PROBLEM DESCRIPTION |
Go to the line containing "Instruction: Click the Seq read result 1675" in the records below and print it and every following line exactly, on through the line containing "Open the three-dot more options menu", then stop.

━━━━━ THE DATA ━━━━━

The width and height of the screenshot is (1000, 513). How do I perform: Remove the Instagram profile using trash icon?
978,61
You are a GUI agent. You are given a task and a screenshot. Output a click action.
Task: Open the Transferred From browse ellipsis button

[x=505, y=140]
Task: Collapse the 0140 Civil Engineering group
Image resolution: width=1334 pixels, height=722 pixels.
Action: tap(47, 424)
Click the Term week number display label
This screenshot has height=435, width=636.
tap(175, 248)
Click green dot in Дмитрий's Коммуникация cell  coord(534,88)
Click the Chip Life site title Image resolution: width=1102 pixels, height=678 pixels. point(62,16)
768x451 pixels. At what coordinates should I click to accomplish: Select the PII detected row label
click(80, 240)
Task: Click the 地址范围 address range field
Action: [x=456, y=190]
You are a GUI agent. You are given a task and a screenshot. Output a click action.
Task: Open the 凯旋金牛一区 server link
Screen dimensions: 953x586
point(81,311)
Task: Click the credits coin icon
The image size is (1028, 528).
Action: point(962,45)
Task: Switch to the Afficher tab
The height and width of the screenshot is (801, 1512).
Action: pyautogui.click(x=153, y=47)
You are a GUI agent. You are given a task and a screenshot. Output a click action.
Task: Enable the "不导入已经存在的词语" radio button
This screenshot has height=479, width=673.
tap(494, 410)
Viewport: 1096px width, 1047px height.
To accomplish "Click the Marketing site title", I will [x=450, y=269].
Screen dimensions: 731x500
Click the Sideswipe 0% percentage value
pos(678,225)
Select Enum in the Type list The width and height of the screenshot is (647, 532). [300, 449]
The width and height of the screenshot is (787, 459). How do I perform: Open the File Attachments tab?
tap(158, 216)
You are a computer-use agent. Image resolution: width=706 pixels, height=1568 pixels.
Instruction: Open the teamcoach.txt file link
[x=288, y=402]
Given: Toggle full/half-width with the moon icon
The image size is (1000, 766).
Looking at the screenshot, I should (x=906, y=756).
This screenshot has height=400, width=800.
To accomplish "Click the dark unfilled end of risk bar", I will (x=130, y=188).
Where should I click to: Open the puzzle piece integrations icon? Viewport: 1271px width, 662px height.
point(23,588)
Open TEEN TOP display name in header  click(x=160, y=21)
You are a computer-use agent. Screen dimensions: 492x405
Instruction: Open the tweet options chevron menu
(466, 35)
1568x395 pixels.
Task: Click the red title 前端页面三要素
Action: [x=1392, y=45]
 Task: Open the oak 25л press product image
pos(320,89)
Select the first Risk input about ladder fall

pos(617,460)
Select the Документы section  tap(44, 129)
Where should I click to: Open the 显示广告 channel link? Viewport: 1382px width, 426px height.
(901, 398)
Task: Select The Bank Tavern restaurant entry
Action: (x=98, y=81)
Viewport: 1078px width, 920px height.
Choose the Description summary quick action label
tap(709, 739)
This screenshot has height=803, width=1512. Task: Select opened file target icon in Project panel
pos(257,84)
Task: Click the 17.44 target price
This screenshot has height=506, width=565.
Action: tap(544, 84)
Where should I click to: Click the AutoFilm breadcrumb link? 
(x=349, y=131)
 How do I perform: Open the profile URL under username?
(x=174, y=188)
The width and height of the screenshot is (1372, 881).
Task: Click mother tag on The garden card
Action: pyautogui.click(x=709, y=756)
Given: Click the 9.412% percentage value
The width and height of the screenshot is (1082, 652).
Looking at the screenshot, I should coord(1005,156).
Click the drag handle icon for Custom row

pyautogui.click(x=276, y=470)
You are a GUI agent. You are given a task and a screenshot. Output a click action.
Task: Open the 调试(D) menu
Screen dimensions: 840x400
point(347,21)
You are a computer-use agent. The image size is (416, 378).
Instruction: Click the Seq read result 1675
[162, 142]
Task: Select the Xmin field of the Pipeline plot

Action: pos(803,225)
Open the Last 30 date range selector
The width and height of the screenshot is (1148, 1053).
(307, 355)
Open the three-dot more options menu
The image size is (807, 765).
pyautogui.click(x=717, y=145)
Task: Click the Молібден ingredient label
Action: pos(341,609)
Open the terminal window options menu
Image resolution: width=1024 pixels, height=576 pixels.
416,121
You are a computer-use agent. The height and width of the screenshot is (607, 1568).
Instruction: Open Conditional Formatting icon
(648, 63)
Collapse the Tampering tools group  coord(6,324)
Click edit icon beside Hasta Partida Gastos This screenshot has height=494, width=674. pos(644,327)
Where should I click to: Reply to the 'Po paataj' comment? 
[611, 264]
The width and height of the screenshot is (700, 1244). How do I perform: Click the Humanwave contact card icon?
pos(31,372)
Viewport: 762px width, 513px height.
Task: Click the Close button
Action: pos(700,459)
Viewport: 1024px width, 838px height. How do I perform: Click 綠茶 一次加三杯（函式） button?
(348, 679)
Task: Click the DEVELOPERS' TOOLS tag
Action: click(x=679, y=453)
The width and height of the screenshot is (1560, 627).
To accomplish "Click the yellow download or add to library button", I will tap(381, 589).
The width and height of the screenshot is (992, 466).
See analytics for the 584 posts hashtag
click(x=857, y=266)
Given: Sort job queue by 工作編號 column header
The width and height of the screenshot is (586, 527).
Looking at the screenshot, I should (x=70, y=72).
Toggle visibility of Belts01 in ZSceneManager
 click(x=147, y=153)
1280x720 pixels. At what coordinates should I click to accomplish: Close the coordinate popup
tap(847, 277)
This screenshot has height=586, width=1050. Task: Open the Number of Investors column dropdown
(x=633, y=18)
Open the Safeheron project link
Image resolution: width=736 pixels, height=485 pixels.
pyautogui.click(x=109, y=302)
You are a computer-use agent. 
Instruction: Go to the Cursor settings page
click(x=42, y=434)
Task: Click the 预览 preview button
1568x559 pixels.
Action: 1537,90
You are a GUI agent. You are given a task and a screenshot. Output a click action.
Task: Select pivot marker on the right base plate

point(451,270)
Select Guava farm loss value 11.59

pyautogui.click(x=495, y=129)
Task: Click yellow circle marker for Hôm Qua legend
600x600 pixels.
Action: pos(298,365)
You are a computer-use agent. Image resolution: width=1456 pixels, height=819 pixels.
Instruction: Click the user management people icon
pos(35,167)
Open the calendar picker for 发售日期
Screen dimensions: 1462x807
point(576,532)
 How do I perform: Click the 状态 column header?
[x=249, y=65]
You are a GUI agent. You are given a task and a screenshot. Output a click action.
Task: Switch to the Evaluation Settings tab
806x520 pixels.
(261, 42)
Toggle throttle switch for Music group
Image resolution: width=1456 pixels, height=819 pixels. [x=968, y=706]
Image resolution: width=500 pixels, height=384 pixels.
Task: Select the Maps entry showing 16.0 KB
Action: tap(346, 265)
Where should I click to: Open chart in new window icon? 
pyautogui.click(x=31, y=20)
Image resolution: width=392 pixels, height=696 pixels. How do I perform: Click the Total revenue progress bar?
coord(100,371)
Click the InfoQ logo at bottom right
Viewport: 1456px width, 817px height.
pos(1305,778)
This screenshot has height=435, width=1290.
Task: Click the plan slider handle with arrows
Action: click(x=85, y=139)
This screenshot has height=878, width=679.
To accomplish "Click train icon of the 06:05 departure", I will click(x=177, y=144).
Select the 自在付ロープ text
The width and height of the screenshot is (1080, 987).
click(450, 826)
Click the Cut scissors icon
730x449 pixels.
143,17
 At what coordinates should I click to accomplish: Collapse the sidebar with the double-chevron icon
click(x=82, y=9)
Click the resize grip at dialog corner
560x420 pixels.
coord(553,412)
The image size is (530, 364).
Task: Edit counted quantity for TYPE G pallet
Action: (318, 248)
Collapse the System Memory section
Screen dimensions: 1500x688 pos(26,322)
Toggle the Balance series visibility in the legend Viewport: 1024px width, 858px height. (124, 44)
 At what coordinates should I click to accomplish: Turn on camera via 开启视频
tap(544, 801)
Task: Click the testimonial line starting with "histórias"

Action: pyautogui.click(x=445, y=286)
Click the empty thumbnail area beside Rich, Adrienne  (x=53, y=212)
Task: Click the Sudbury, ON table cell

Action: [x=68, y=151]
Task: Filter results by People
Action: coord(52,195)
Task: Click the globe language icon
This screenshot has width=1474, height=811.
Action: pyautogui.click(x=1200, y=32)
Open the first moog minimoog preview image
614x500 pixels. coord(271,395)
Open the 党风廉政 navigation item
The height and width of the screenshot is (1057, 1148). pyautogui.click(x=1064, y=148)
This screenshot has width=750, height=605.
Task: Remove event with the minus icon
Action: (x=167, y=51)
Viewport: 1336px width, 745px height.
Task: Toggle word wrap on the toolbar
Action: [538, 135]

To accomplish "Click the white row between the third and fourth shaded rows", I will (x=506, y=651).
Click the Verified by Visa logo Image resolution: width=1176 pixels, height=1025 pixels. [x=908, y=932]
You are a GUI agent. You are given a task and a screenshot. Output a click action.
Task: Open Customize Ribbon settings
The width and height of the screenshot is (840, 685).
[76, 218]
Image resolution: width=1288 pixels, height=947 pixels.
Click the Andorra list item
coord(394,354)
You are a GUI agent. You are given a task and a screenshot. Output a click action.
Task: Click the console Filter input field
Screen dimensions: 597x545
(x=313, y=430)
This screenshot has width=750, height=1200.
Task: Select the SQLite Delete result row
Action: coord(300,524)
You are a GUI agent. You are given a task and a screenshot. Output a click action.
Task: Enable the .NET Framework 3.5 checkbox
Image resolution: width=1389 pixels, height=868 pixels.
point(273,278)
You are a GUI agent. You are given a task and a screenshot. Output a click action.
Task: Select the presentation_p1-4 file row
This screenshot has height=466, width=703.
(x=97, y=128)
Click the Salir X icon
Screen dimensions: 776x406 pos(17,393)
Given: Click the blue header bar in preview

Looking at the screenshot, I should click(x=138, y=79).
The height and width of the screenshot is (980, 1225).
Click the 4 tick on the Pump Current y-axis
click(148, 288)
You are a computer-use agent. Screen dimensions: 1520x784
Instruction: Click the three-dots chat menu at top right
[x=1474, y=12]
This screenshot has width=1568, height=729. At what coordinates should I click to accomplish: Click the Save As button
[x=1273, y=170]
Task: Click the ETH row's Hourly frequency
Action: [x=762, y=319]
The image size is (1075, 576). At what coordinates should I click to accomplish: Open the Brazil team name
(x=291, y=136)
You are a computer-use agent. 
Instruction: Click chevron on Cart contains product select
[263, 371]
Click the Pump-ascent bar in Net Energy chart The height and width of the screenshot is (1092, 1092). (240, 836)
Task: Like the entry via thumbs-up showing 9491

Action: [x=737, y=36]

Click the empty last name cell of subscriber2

━━━━━

ANSWER SPACE |
Instruction: Click the Seq read result 1675
[162, 142]
Task: Select the Xmin field of the Pipeline plot

Action: pos(803,225)
Open the Last 30 date range selector
The width and height of the screenshot is (1148, 1053).
(307, 355)
Open the three-dot more options menu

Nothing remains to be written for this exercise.